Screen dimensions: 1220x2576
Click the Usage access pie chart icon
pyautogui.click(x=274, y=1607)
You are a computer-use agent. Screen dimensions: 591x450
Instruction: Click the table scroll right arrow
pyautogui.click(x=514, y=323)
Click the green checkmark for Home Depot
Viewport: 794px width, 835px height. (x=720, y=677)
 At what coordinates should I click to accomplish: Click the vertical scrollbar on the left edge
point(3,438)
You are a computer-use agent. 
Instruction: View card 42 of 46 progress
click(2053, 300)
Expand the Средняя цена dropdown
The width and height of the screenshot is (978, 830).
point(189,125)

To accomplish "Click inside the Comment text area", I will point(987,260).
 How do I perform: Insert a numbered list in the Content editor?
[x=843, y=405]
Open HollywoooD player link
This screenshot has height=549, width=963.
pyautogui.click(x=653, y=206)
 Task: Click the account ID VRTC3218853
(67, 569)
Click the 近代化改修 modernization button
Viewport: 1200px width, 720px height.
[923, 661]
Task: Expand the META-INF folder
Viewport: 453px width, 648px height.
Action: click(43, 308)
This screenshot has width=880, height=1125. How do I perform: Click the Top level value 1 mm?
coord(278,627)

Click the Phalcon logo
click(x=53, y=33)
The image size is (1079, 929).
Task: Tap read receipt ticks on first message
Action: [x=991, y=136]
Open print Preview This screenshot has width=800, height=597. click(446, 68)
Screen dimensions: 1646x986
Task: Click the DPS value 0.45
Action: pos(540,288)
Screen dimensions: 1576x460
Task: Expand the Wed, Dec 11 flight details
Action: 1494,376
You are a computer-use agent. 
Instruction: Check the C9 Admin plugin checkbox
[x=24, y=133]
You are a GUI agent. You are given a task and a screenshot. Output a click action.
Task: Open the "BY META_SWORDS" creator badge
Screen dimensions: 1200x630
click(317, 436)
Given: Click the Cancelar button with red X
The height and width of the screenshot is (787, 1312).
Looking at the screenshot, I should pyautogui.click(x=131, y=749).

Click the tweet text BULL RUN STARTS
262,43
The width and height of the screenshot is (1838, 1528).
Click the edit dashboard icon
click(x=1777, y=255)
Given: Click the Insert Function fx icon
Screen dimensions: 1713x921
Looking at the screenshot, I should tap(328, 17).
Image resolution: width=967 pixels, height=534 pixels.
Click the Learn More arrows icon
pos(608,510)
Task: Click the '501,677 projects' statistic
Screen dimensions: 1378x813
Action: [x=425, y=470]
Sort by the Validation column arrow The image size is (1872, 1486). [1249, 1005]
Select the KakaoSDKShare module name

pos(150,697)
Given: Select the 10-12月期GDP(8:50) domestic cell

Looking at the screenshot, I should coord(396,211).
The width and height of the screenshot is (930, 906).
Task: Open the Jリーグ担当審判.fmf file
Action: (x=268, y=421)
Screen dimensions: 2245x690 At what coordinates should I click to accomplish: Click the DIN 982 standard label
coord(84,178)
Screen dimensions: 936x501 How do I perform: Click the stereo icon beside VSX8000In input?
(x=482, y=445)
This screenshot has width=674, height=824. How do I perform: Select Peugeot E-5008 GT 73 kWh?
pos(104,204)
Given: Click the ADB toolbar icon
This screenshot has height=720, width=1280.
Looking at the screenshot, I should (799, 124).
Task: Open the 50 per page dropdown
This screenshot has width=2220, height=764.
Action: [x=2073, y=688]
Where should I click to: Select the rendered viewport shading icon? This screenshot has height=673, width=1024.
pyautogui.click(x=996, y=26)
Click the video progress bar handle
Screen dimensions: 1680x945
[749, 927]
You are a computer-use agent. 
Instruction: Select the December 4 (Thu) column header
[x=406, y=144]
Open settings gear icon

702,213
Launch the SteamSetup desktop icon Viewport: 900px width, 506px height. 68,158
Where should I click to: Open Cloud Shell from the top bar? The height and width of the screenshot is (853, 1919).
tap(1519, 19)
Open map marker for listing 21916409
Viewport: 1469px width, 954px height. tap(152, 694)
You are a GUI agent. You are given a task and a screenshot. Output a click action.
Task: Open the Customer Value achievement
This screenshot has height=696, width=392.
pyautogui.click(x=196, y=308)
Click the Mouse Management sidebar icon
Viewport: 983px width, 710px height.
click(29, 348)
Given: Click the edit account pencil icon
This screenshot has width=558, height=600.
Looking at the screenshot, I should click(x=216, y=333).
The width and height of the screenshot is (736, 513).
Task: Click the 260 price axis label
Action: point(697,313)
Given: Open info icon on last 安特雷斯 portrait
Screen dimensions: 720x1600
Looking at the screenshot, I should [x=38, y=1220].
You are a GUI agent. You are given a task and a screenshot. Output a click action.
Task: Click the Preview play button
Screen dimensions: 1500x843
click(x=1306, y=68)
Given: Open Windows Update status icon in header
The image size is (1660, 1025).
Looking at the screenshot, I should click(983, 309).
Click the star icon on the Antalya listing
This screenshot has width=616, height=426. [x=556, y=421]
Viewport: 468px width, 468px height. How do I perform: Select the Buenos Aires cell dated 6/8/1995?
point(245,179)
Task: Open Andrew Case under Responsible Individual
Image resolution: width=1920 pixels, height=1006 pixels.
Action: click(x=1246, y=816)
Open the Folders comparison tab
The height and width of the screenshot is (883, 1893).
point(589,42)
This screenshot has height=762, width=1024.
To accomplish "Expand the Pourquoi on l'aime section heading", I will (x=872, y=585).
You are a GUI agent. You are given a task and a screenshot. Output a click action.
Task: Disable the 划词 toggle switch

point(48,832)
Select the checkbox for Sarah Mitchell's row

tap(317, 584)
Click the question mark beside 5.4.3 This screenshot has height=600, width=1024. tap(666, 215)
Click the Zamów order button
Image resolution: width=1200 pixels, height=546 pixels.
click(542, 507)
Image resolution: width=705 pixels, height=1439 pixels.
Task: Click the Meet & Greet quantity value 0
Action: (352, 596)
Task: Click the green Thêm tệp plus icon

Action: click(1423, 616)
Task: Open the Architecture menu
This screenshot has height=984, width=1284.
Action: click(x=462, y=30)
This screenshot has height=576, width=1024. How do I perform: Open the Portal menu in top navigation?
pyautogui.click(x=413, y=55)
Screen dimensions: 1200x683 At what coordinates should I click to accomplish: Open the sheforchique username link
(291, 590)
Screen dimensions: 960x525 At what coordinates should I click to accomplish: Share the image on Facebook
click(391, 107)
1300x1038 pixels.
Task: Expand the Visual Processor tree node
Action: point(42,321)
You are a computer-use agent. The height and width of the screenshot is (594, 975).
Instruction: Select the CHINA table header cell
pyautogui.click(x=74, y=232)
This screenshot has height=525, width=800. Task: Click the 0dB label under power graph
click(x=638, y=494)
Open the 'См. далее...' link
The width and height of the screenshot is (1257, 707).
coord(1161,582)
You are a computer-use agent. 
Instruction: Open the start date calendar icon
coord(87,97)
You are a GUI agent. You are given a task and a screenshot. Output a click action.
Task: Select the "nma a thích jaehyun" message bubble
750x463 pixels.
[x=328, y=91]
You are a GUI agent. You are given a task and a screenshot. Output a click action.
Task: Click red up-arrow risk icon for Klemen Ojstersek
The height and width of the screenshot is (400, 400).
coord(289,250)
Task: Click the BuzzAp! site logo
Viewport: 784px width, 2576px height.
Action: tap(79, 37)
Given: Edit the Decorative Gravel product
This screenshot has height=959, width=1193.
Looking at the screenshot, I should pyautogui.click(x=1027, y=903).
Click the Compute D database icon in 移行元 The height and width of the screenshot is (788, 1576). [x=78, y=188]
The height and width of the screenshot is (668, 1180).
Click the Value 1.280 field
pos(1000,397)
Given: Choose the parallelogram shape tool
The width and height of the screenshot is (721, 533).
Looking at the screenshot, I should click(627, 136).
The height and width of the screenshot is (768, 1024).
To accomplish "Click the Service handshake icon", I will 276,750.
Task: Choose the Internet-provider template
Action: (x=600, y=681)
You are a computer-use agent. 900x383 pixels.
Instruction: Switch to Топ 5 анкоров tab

TASK STATEMENT
Pick each line holding "dropdown" out of the entries above and return it.

EXERCISE SOLUTION
Expand the Средняя цена dropdown
Task: Open the 50 per page dropdown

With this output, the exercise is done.